In the midst of the continued aftermath of Hurricane Harvey in Texas, I saw this on ESPN yesterday:

I’ve written about sports and related media sometimes forgetting that they’re just a form of entertainment. They bring a lot of people joy and meaning, but in the end, sports are no different than movies, TV shows, music, and board games. They serve to entertain.

Do the people of Houston care at all right now about whether or not their baseball team wins or loses? I highly doubt it.

I wondered the same thing after Hurricane Katrina. There were so many times when I heard announcers say that the city of New Orleans really needed the team to win for them in those tough times.

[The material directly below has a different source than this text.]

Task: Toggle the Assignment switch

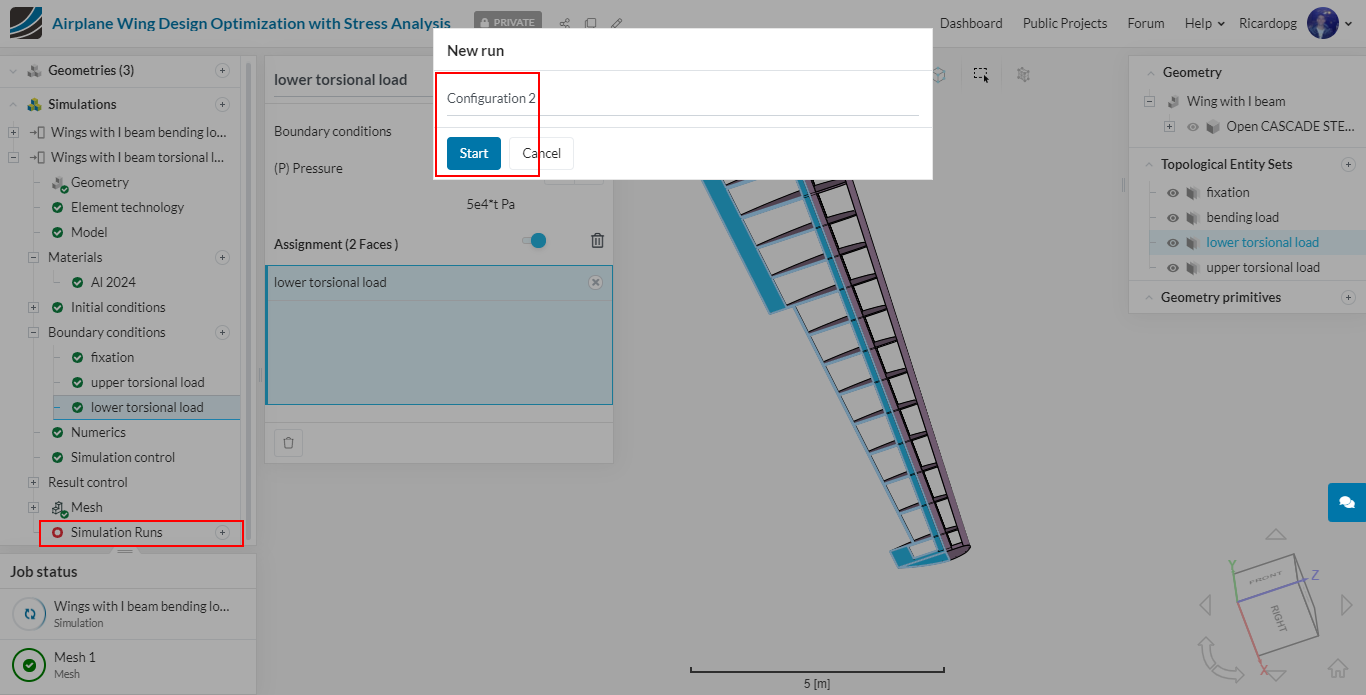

While I certainly don’t think it hurts to have something to cheer for in the midst of an intense hardship, in a way it seems insensitive to correlate the two.

The people in Houston don’t need their baseball team to win. They need food. They need shelter. They need the waters to recede.

That said, I’ve been fortunate to not have my life upended by a natural disaster, so maybe a win by my local team really would make a huge difference. If you’ve been through something like that, what do you think? Did you mind sports media talking about the impact of your local team in this way?

2 thoughts on “Do Sports Matter During Natural Disasters?”

  1. Maybe to some. But I agree with you. Taking care of my family is number 1. I’d care less if my team won. Sports is a time of leisure. I’d feel better knowing there is help for my family. I’d feel better knowing the community is there to help in time of need.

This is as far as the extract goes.